Cybersecurity Framework: Beyond StandardsHow a Service-Level Mindset Can Protect Critical Infrastructure
The National Institute of Standards and Technology characterizes the cybersecurity framework, a key element in President Obama's executive order [see Obama Issues Cybersecurity Executive Order], as a set of voluntary standards and best practices to guide industry in reducing cyberrisk to networks and computers deemed vital to the nation's economy, security and daily life.
But to get a better handle on ways to create the framework, Homeland Security's Bruce McConnell says stakeholders should think in terms of performance goals.
"What is the service-level agreement between the owners and operators of the critical infrastructure and the American people, with respect to performance [and] the delivery of essential services, in the face of a cyber-incident?" asks McConnell, a cybersecurity thought-leader who holds the title of senior counselor at DHS.
Outcome-Based Performance Standards
Imagine, McConnell says, a cyberattack that disables electrical power in a major metropolitan area. A performance goal could be in the form of a service-level agreement that promises to restore power in 90 percent of locations within four hours. That's an example of an outcome-based performance standard. "Then," he says, "the framework can address it by saying, 'Okay, if you're going to do that, then you need this level of cybersecurity.'"

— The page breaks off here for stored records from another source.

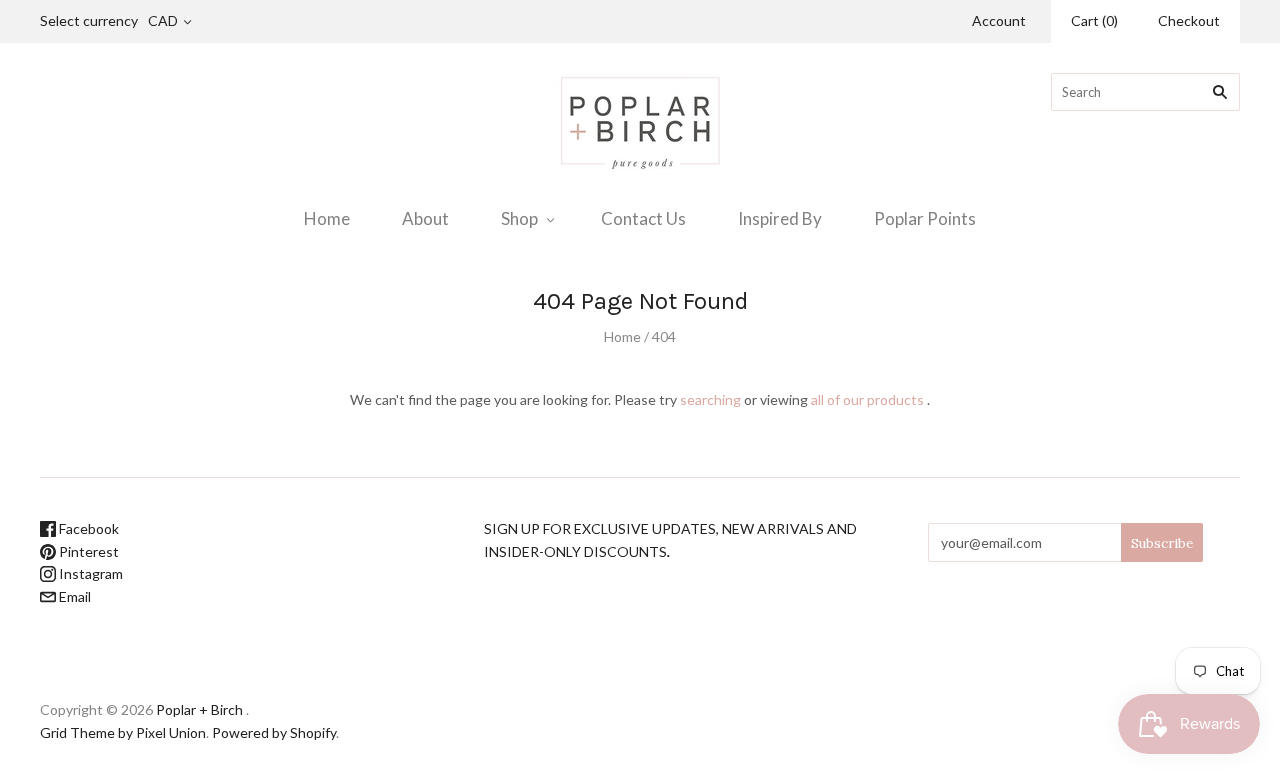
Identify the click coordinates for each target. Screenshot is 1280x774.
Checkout (1189, 20)
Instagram (89, 573)
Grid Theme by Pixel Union (123, 732)
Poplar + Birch (199, 709)
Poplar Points (925, 218)
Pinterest (87, 551)
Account (999, 20)
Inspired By (780, 218)
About (425, 218)
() (1094, 20)
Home (327, 218)
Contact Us (643, 218)
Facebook (87, 528)
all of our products (867, 399)
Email (73, 596)
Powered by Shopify (274, 732)
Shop (519, 218)
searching (710, 399)
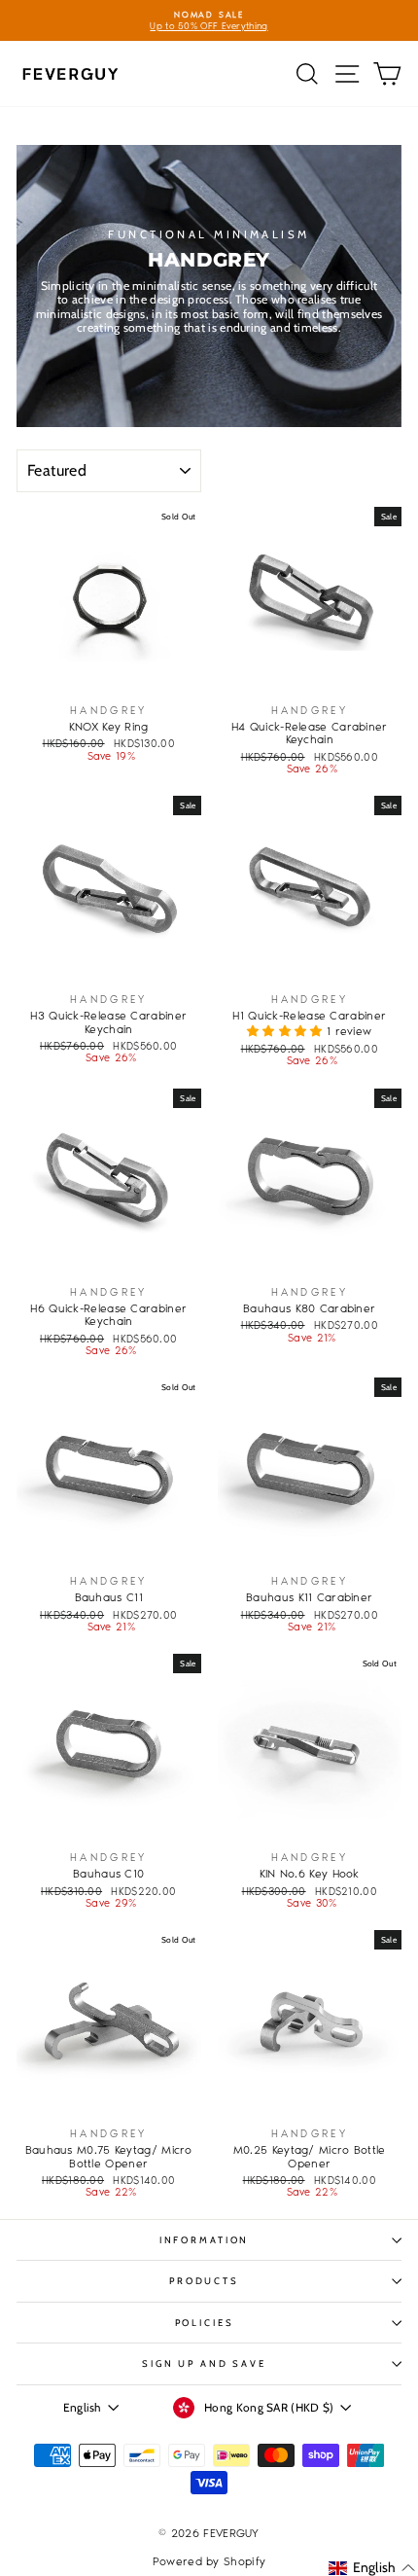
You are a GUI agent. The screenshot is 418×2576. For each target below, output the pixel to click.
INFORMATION (204, 2240)
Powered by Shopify (209, 2561)
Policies (204, 2322)
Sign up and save (204, 2363)
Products (204, 2280)
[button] (287, 1031)
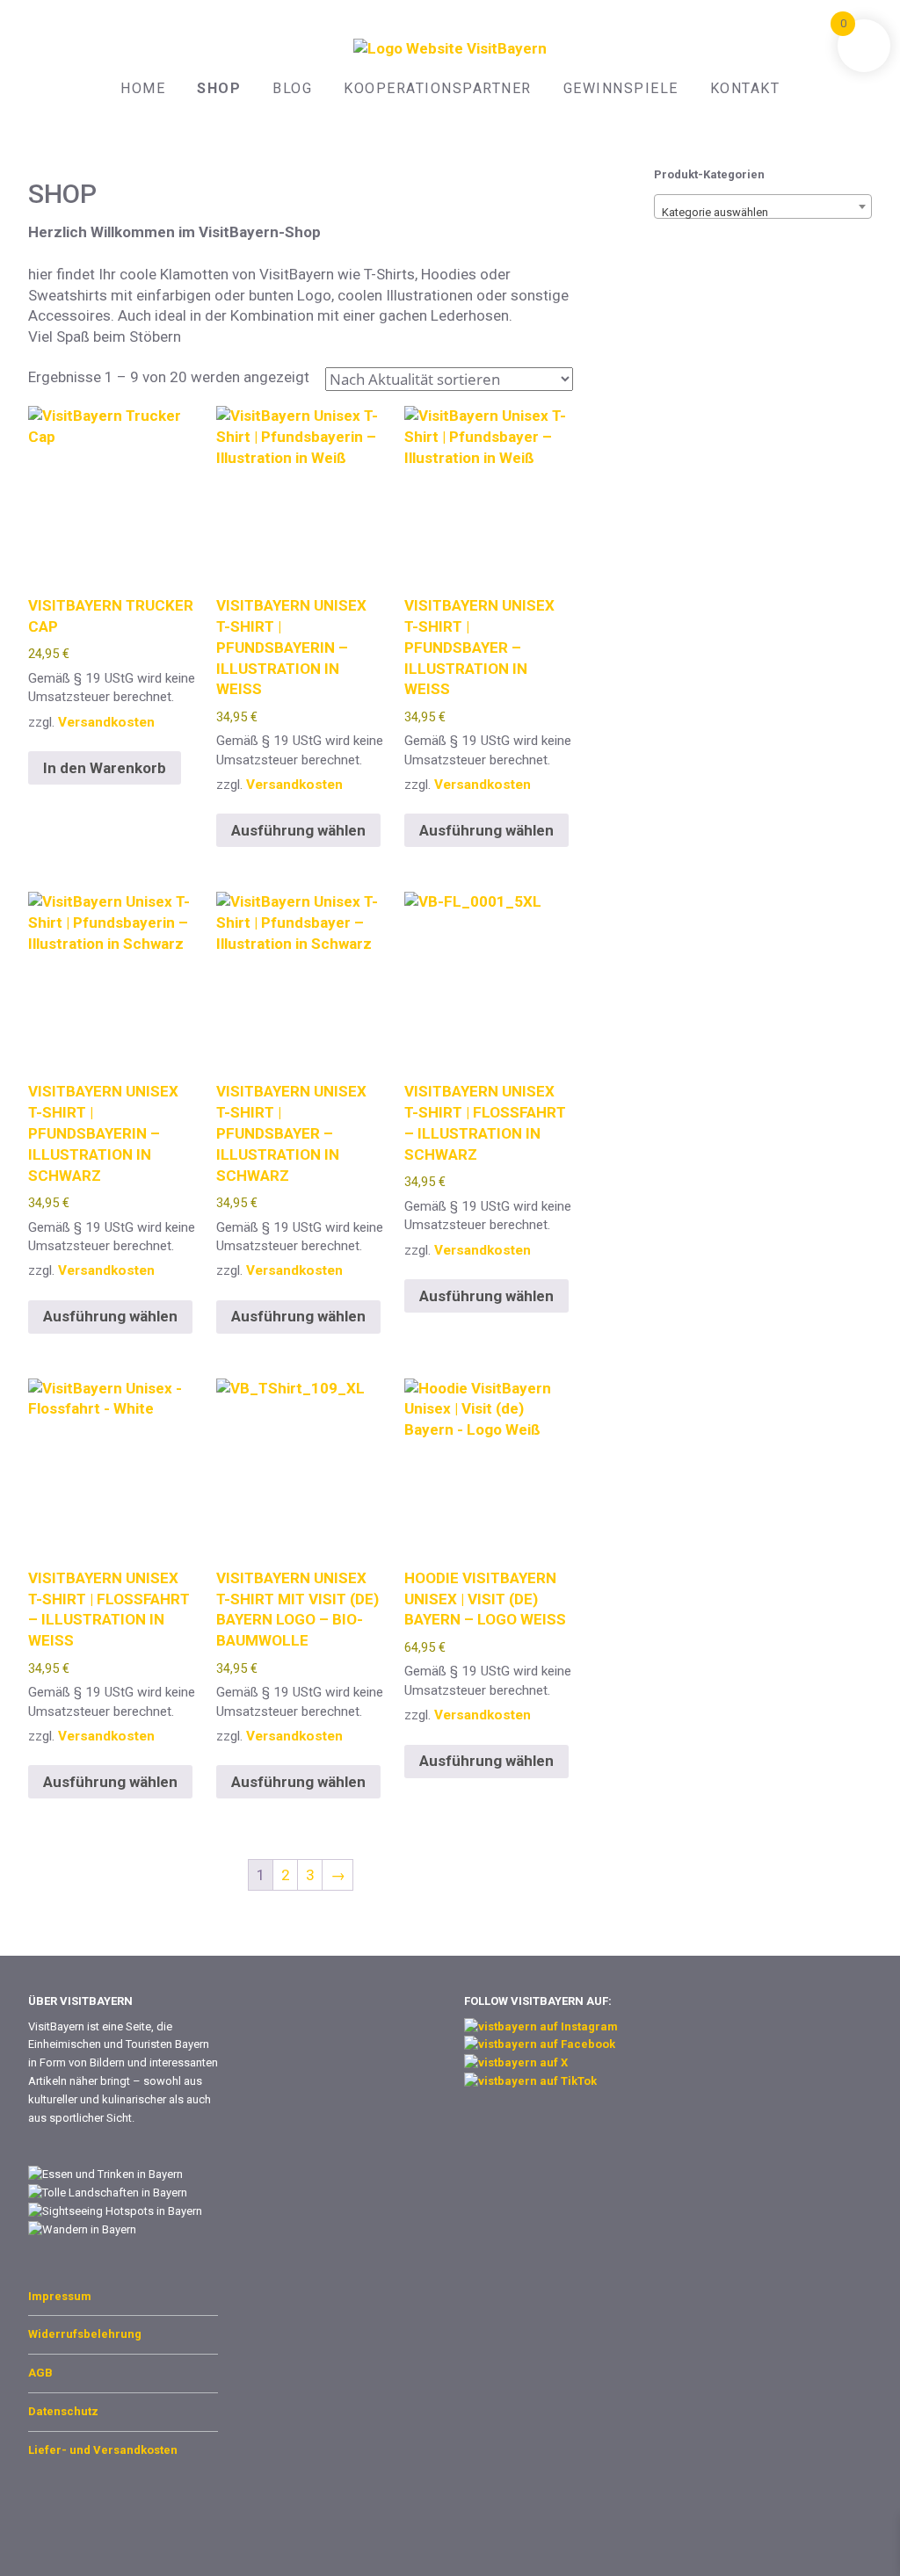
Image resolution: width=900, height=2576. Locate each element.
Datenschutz (63, 2411)
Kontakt (745, 88)
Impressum (59, 2296)
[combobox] (763, 206)
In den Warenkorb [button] (104, 768)
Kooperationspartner (438, 88)
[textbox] (763, 213)
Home (142, 88)
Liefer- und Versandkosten (103, 2450)
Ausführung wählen (298, 830)
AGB (40, 2372)
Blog (292, 88)
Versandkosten (106, 722)
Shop (219, 88)
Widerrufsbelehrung (85, 2334)
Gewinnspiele (621, 88)
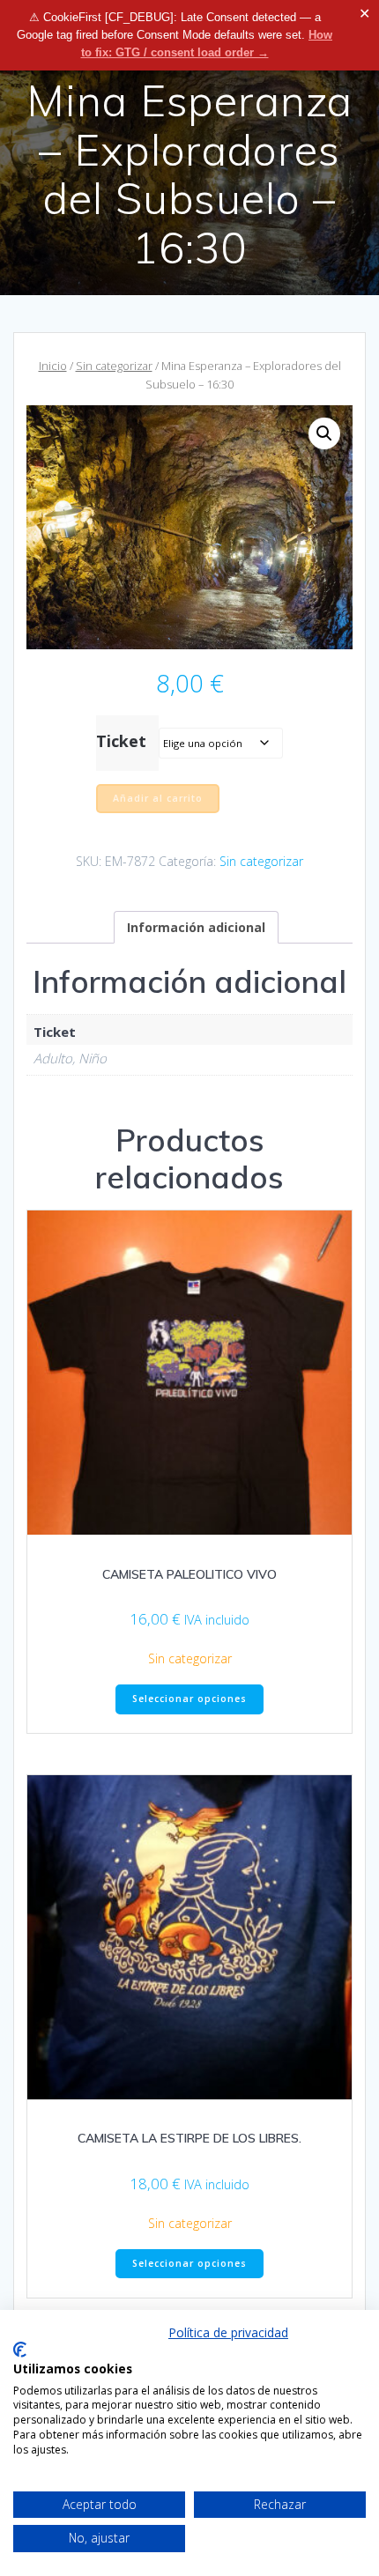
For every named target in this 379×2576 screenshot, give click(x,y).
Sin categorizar (114, 366)
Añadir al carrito (158, 798)
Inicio (53, 366)
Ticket (121, 740)
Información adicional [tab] (196, 927)
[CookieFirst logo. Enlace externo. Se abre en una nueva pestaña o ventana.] (19, 2350)
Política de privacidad (228, 2332)
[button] (324, 433)
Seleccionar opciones (189, 1698)
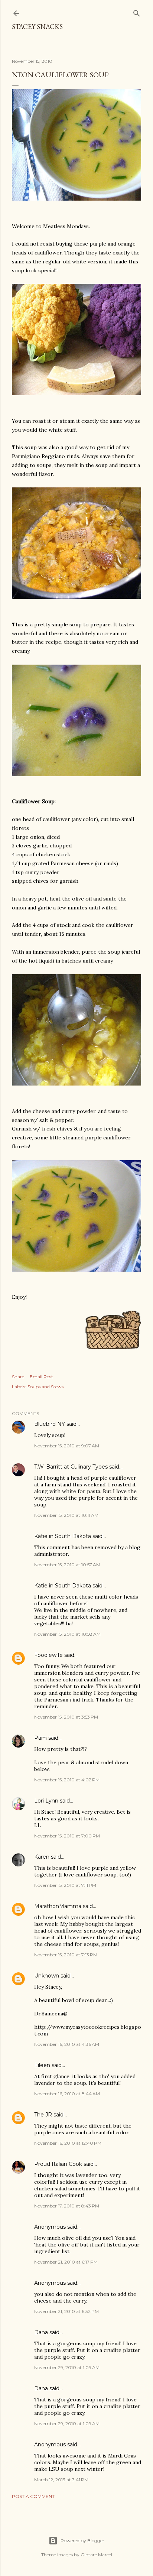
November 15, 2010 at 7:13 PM (65, 1954)
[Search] (136, 11)
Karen (41, 1856)
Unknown (46, 1975)
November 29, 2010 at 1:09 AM (67, 2367)
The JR (43, 2114)
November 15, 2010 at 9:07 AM (66, 1445)
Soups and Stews (45, 1386)
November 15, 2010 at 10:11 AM (66, 1515)
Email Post (41, 1376)
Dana (41, 2332)
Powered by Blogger (82, 2540)
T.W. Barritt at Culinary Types (71, 1466)
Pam (40, 1738)
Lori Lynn (46, 1800)
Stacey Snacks (37, 26)
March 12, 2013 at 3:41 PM (61, 2479)
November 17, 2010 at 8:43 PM (66, 2206)
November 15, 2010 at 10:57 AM (67, 1564)
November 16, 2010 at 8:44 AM (67, 2093)
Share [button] (18, 1376)
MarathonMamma (57, 1906)
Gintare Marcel (96, 2554)
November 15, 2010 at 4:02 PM (67, 1779)
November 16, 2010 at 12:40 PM (67, 2143)
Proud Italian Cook (58, 2164)
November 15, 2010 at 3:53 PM (66, 1717)
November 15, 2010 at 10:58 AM (67, 1634)
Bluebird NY (49, 1424)
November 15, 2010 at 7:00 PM (67, 1836)
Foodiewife (48, 1655)
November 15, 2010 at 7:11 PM (65, 1885)
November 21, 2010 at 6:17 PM (66, 2262)
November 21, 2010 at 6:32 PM (66, 2311)
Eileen (42, 2065)
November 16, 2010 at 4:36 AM (66, 2044)
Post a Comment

Another example: A cyber-attack degrades cell phone service. The service-level agreement assures that 90 percent of first responders could complete their calls on the first try in such an event. The challenge facing stakeholders involved with creating the framework, according to McConnell: "How do we, collectively, write a framework that allows, from the cyber-hazard, the owners and operators to meet that agreement, if you will, with the American people?"
The Look of Success
The president, in the executive order, assigned NIST the responsibility to work with the private sector and other stakeholders to create the cybersecurity framework in a year. McConnell conjectures what the impact of the cybersecurity framework could be 18 months from now. "What would success look like?" he asks.
"People will be adopting that; people will be using it," McConnell says. "They'll be figuring out how to inculcate it into their regulations and in their businesses. The infrastructure as a whole would be healthier; it will be more resilient; it will be more secure."
In 18 months, he says, DHS would have compiled a small list of critical infrastructures that remain at risk. "That will help us understand better on a systematic basis, based on interdependencies and whatnot, what we collectively need to care most about."